Oliver BERNARD (designer)
England 1881–1939
Foyer from the Strand Palace Hotel 1930–31
glass, chrome
370.8 x 447.5 x 444.7 cm (overall)
Victoria and Albert Museum, London
Accessioned, 1969 (Circ.758-1969)
© V&A Images/Victoria and Albert Museum, London

Last week I spent a week as an intern at the National Gallery of Victoria (NGV) primarily working in the Education and Public Programs department. The internship was awarded to me through the Public Galleries Association of Victoria of which the gallery I work at is a member.

The week was a lot of fun, though a lot of information to take in as well. The current exhibition at the NGV is Art Deco, which features items and artworks from the V&A museum in London, but also has several Australian and Melbourne Art Deco items as well.
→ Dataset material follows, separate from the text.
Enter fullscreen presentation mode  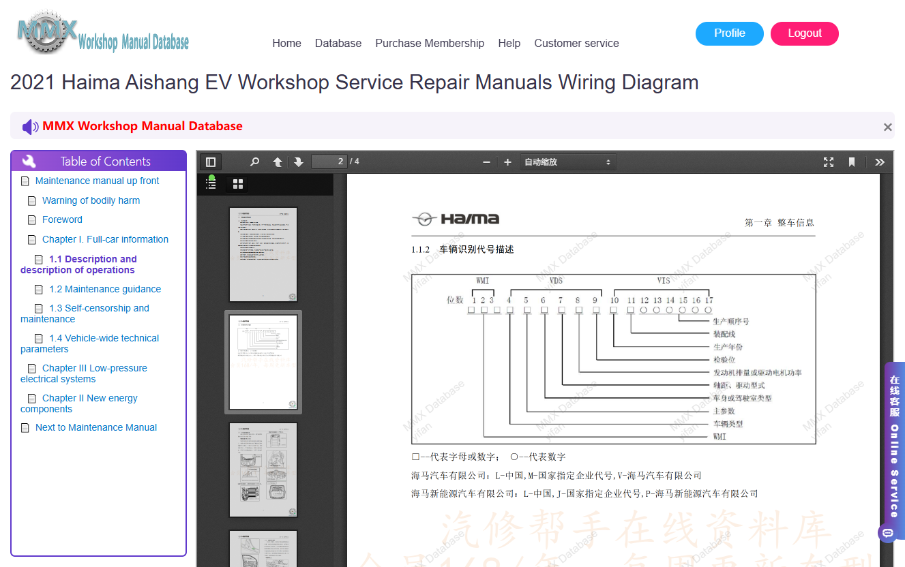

While on the internship I worked on programs as diverse as:
  • school holiday programs where children viewed the art deco exhibition, did drawing exercises then went to a workshop to create an art deco mirror.
  • Art after Dark, which is huge!! There was a DJ, swing band and Charleston dancers and the gallery stays open late. Approximately an additional 1,500 people come through the exhibition on these late nights.
  • Giving tours to students here in Australia learning english, focusing on the Australian art collection.
  • looking at Indigenous art with Indigenous art marketing students.
I also got to meet with loads of other departments such as marketing and communications, PR, not to mention security everyday! It was a great experience, really lovely to work in an all art environment that is a little different to my own and all the people I worked with were fantastic.
Now I'm just looking at utilizing things that I learnt into my own job!